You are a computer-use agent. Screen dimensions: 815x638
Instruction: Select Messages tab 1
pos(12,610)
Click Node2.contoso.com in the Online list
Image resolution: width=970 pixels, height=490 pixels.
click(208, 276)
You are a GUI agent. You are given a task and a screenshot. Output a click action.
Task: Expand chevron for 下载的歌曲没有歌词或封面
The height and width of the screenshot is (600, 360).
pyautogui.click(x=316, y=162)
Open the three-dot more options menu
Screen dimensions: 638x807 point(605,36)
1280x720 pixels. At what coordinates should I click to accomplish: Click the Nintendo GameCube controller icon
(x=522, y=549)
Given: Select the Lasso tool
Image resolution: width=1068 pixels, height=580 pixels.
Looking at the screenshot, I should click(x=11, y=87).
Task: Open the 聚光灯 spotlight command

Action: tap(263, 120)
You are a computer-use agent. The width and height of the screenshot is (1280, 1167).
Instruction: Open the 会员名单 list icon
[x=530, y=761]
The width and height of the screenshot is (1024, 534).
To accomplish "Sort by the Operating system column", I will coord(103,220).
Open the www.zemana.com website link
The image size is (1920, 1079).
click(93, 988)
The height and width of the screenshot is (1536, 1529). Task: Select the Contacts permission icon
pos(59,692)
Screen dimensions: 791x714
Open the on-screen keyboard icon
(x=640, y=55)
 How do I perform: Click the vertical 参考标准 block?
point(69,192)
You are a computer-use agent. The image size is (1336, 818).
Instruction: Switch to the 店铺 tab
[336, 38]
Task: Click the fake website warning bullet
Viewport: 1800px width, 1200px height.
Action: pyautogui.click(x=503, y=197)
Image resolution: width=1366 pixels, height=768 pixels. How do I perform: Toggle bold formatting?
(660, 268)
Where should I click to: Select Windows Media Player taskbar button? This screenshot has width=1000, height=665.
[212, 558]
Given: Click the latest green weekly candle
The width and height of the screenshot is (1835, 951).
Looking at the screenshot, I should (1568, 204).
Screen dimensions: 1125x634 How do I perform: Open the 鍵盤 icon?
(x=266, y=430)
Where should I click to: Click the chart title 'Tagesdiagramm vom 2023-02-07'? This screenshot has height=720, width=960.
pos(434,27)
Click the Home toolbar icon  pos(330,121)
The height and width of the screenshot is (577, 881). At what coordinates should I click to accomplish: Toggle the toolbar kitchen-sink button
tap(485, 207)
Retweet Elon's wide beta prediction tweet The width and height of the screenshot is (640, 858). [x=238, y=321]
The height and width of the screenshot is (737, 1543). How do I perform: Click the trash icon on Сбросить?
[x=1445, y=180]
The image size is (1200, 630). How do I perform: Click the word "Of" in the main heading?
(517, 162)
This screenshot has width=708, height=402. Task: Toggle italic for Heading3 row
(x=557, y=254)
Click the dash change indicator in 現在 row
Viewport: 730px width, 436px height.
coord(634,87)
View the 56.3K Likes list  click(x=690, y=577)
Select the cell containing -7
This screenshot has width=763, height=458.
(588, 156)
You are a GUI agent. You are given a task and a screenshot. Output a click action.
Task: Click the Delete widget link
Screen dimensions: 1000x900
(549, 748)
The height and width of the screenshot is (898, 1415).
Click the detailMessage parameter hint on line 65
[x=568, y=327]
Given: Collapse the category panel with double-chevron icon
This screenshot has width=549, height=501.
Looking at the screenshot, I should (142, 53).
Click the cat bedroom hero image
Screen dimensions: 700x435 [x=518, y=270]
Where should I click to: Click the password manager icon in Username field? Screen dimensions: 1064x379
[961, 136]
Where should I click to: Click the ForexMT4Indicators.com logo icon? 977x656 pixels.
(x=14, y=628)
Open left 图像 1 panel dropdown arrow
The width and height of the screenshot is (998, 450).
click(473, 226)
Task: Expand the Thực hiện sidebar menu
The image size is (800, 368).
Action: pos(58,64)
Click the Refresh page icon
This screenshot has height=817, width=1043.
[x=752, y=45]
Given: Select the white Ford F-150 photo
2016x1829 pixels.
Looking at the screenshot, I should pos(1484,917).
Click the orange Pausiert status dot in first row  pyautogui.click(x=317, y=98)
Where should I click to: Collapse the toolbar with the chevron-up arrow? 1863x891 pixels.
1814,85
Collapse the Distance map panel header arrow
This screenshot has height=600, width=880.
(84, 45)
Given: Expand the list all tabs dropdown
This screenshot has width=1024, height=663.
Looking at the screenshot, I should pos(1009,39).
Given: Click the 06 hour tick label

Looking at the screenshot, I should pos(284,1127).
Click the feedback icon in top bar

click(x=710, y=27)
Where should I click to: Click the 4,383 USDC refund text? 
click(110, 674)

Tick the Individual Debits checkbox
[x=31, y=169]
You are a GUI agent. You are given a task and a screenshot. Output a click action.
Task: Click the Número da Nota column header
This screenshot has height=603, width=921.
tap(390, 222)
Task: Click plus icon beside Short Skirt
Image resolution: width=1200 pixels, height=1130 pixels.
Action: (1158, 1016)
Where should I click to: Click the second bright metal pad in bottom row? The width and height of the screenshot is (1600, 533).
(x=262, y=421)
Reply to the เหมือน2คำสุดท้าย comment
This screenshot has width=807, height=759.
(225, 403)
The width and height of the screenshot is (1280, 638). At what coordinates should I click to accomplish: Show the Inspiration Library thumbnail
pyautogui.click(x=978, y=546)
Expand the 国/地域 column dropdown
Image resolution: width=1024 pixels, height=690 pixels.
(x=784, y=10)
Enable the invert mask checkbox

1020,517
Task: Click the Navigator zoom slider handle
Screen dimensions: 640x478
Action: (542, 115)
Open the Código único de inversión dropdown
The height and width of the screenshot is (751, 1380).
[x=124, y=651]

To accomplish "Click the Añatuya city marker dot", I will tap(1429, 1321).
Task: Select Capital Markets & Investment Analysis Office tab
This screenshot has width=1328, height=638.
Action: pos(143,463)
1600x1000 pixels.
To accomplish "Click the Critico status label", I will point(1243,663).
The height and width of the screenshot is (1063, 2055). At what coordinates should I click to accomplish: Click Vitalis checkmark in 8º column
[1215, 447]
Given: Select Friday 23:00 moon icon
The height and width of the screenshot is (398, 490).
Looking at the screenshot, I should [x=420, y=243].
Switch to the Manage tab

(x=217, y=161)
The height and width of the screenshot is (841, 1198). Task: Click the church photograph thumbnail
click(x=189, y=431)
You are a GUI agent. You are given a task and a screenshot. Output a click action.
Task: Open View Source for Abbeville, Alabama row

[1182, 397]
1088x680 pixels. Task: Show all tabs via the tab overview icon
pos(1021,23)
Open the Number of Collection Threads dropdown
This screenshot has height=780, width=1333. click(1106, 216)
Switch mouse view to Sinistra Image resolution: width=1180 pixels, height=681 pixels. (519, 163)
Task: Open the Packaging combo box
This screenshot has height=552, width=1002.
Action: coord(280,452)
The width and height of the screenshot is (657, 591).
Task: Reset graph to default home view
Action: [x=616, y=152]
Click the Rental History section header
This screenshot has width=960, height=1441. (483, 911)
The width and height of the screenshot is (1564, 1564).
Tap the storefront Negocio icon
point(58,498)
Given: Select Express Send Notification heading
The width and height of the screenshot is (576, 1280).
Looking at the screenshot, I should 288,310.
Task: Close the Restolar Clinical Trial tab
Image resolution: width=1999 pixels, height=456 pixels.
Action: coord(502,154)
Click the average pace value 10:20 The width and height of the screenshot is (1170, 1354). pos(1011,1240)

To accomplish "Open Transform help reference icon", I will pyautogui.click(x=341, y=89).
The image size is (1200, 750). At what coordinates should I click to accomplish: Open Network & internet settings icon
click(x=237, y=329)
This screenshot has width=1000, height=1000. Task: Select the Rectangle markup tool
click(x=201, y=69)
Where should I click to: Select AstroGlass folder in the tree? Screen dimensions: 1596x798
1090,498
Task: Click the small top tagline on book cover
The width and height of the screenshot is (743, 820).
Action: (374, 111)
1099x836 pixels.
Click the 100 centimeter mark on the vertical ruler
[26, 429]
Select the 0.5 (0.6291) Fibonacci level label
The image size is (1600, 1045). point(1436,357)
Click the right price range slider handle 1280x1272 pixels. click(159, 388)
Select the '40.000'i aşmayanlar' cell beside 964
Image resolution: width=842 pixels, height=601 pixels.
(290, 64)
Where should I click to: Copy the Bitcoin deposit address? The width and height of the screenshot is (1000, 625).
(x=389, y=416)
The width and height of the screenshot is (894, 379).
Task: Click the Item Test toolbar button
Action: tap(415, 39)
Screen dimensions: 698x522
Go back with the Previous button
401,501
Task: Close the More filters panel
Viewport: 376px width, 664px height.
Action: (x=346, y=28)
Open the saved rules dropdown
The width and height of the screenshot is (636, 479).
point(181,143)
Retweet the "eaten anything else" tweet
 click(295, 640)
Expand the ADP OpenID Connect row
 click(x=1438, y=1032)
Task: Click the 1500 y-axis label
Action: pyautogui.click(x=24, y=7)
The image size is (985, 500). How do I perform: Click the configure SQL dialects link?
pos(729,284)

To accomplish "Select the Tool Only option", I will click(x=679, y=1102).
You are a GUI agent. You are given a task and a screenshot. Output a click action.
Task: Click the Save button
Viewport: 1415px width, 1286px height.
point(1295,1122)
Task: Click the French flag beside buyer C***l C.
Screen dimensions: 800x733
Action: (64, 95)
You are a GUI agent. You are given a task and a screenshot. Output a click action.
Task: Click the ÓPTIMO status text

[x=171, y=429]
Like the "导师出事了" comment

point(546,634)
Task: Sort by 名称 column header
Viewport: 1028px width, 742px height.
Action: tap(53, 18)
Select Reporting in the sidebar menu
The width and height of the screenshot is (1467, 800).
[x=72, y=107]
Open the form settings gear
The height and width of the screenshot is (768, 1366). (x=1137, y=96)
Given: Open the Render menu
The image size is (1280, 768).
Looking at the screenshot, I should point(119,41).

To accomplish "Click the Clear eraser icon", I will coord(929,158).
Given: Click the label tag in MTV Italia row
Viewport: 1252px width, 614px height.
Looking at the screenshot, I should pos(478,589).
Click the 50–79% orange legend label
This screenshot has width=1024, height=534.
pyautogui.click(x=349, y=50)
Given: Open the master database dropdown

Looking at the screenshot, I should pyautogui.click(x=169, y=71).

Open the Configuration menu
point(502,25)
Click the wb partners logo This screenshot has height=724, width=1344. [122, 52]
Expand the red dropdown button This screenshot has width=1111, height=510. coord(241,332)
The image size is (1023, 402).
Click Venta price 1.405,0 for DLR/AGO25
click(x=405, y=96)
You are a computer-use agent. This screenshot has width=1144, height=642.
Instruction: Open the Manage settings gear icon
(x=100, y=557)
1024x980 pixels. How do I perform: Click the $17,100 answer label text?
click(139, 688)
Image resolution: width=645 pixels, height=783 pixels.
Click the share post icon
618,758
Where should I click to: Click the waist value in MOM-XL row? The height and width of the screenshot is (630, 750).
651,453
______________________________
### About this task
Retype the entries above exactly, but only from the line containing "Open the on-screen keyboard icon" through the line containing "Task: Click the fake website warning bullet", both included.

### Exercise result
Open the on-screen keyboard icon
(x=640, y=55)
 How do I perform: Click the vertical 参考标准 block?
point(69,192)
You are a computer-use agent. The image size is (1336, 818).
Instruction: Switch to the 店铺 tab
[336, 38]
Task: Click the fake website warning bullet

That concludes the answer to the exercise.